An hour in the company of Nikki and JD is well spent; and that despite the fact that their relationship is – to say the least – ambiguous! We know this, partly due to the title of their duet, Knot; and partly because of the witty spoken text that flavours the action, each line thoroughly stamped with the imprint of Ben Duke, credited here as dramaturg; the dry humour resonating so well with the duelling dialogue in Duke’s recent hit for Lost Dog, Juliet & Romeo, that it seems to have come straight from that cutting-room floor (or vice-versa).
It is heartening to see that this work was first premiered as part of the Resolution Festival at the Place, in 2016, which has deservedly grown, through subsequent touring and festivals; here, presented as part of the Roundhouse CircusFest.
It reaps the benefit of an engaging and charismatic duo who keep their audience enthralled through a roundabout of words and impressive flurries of hand-to-hand acrobatics (they describe their art as acrobalance), which gained greater credence due to the intimacy of The Place’s 280-seat theatre. The pair need nothing other than a microphone to augment their agreeable humour, believable acting and mutual superhuman strength and balance to mount a thrilling and entertaining show; perhaps pioneering a new genre of comedy acrobatics.
From the outset, Nikki Rummer and Jean-Daniel Broussé (JD) would have us believe that their match is a love to rival that of Romeo and Juliet and Knot starts in a similar style to Lost Dog’s recent modern take on Shakespeare’s romance, with both Nikki and JD giving separate accounts of how their relationship started and developed. She was dating someone else but as soon as JD appeared on the scene, he was immediately “the one”. He, on the other hand, is less involved, with one tale, humorously and disarmingly told, being about a lie given as his reason – faithfully accepted by his gullible partner – for missing an important date.
As the work progresses, we realise that this duet is not describing a pair about to tie the proverbial Knot but one of unravelling their tangled, twisted mass of half-truths and deceptions. “What I said,” confesses JD, “it was the truth…it just wasn’t the whole truth…”. The explanation for JD’s detachment is obvious to anyone with a reasonably-attuned “gaydar” and – sure enough – midway through the work both performers admit that their pairing is purely professional since (spoiler alert) JD is indeed gay; the conceit being a double-header – the pretence that a heterosexual couple would make for a better show, coupled with the deliberate unveiling of the “truth”.
From then on, it’s all about Nikki and how the continual toil of working with JD, rehearsing with JD, sharing rooms with JD on tour (to save costs), eating with him, socialising with him, etc, has blighted her own love life; not being kissed for two-and-a-half years being one of her several “confessions”.

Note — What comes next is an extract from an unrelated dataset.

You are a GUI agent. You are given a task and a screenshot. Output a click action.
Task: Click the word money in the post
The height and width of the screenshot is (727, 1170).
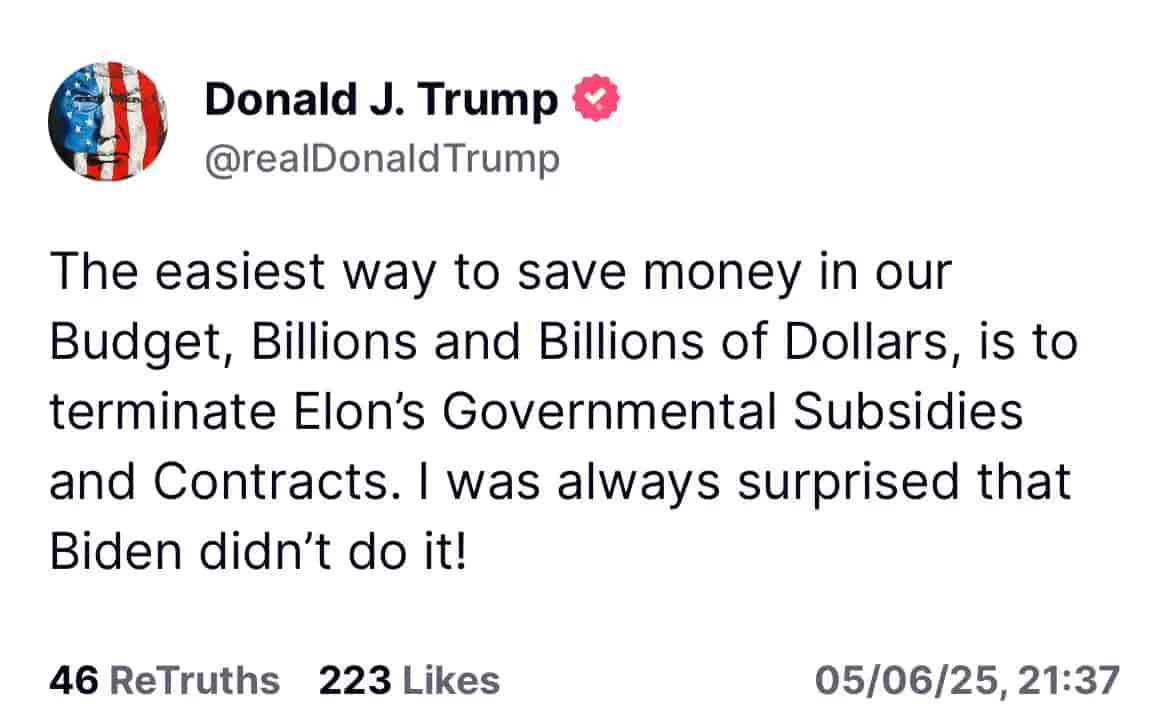722,274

The feats of acrobalance and spoken text were interspersed with brief interludes of contemporary dance, performed to an eclectic musical score, ranging from Chopin to Dean Martin and – it appeared – including a vague, subliminal reference to football commentary – that is until realising that it was the live commentary of Brighton vs Spurs somehow being picked up as electronic interference!
Nikki and JD behave like a couple; they have lovers’ tiffs, they walk away from one another (one hilarious episode has JD not knowing what to do with himself when Nikki storms offstage); they bicker and they make up. But, underpinning all of this emotional turbulence is the intense, unconditional, unwavering mutual confidence and skill in their hand-to-hand work. Late into the act, they even reverse roles with Nikki holding JD aloft in a perfectly-balanced pose.
There is so much feeling and sensitivity in their relationship that we come to understand that Nikki and JD are, indeed, “lovers”; and that, irrespective of sexuality, the string that ties them together is a physical partnership that demands an extraordinary mutuality far stronger than that which conjoins most ordinary couples.